The sound of a payloader’s engine coming choppily to life breaks the moment.

Somewhere in the distance, a lone bugler plays Taps.

*

This time, Dakota accepts the sun’s welcoming warmth as she steps out of the hangar and into the brightness of the day. Her soul, if not at peace, is at rest for the moment, and she leaves the task of burial to the others as she allows her feet to take her where they will.

Her stride is long, easy, and unhurried as it takes her out of the base proper, past rows of abandoned military vehicles standing in formation like the army toys of a giant child who’s gone to bed. It’s a melancholy sight, bringing to mind things taken for granted in a past that will never be again. Pushing those thoughts from her mind, she strolls back into the residential area, purposefully steering clear of Maggie’s home, not ready to return there just yet.

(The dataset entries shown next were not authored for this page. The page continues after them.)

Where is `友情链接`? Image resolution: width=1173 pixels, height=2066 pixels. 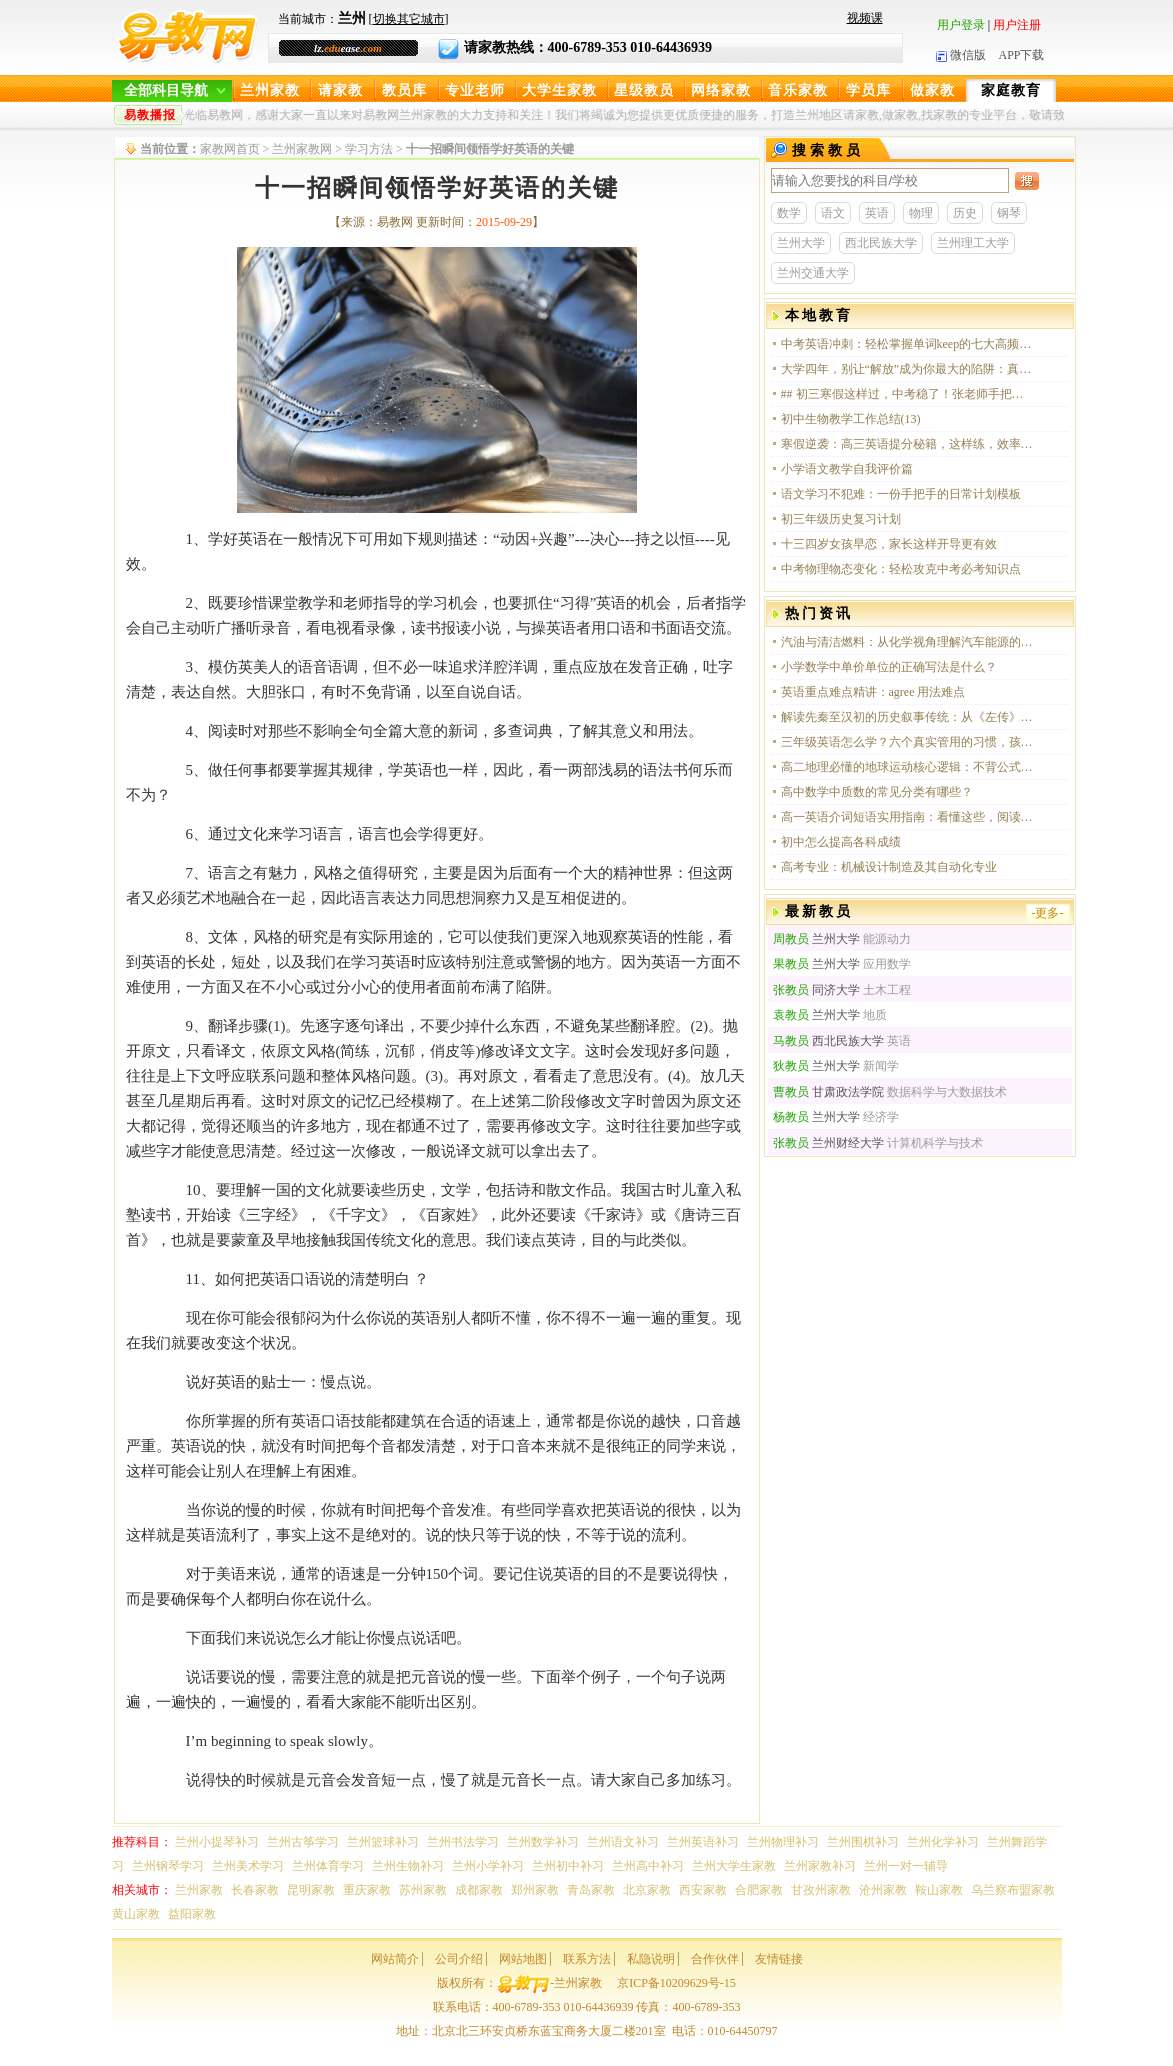
友情链接 is located at coordinates (779, 1959).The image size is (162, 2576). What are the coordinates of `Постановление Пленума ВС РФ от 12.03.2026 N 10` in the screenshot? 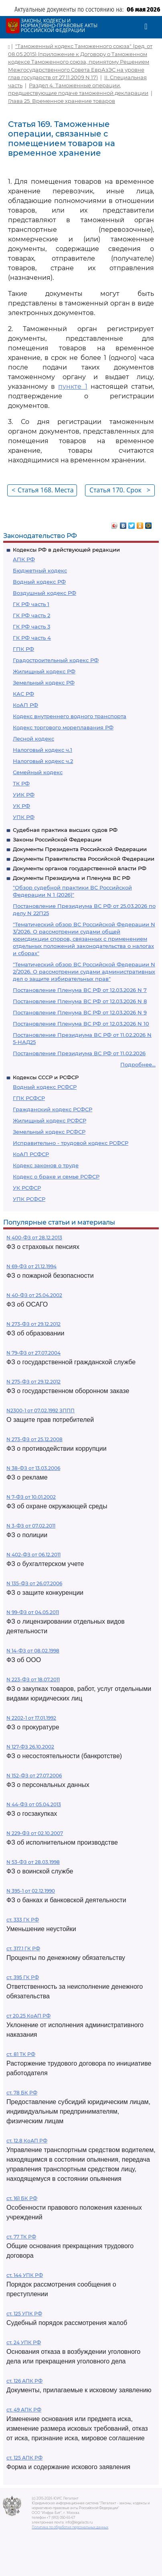 It's located at (81, 1023). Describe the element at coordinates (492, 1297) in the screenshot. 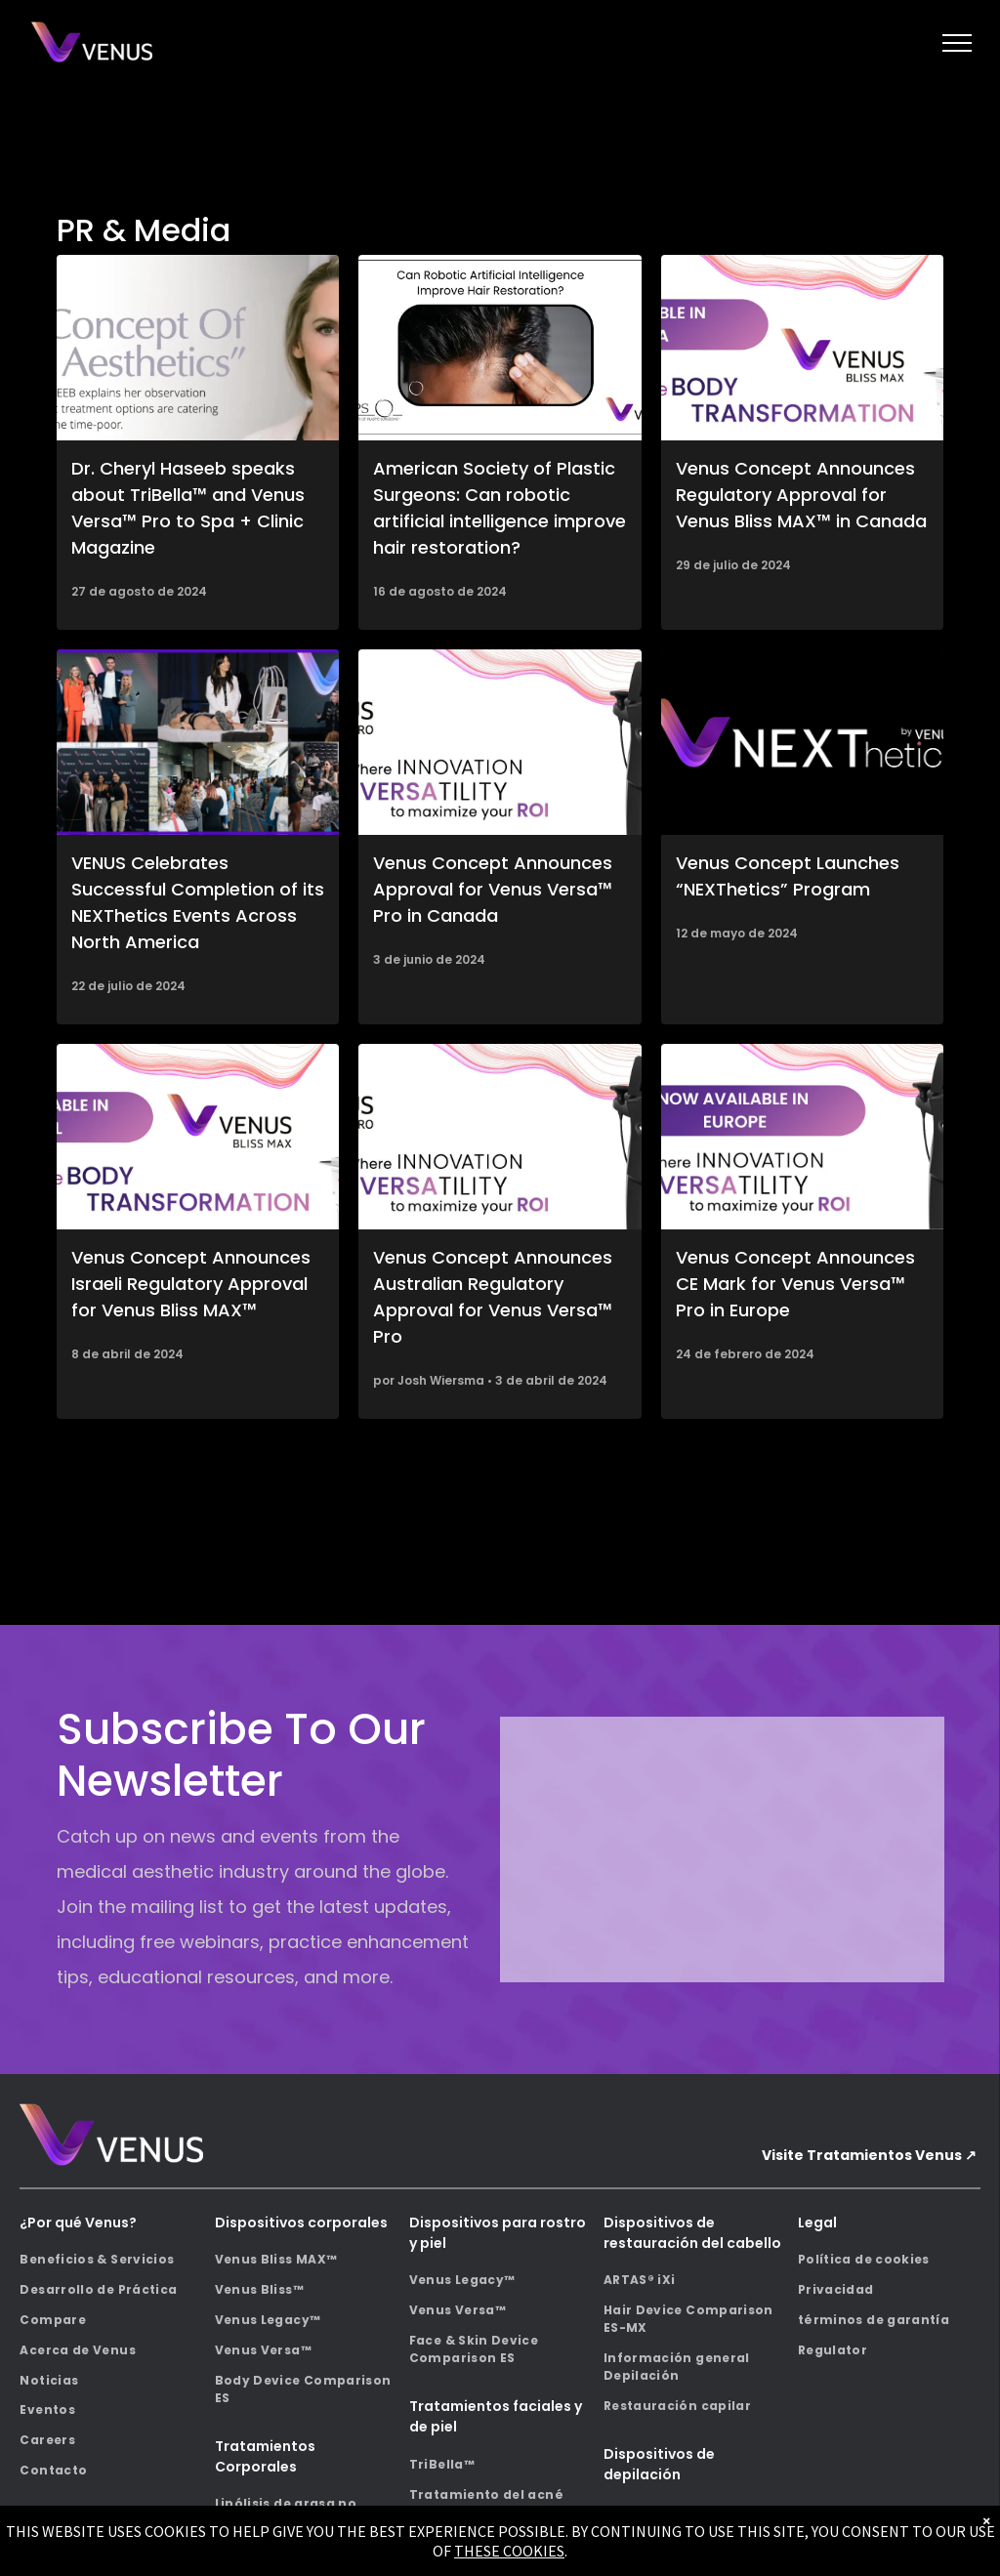

I see `Venus Concept Announces Australian Regulatory Approval for Venus Versa™ Pro` at that location.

She watches idly as several families, and parts of families, take over abandoned military housing, moving in their meager belongings while casting furtive glances over their shoulders, as if expecting such a windfall to be snatched from their grasps without so much as a “how d’ye do”.

She shakes her head as she passes a ramshackle, half-bombed out house on a prime corner lot, looking on through narrowed eyes as two families nearly come to blows over its possession. This time, the MPs are quick to step in and separate the feuding families, though not without receiving the sharp side of several tongues in rapid succession.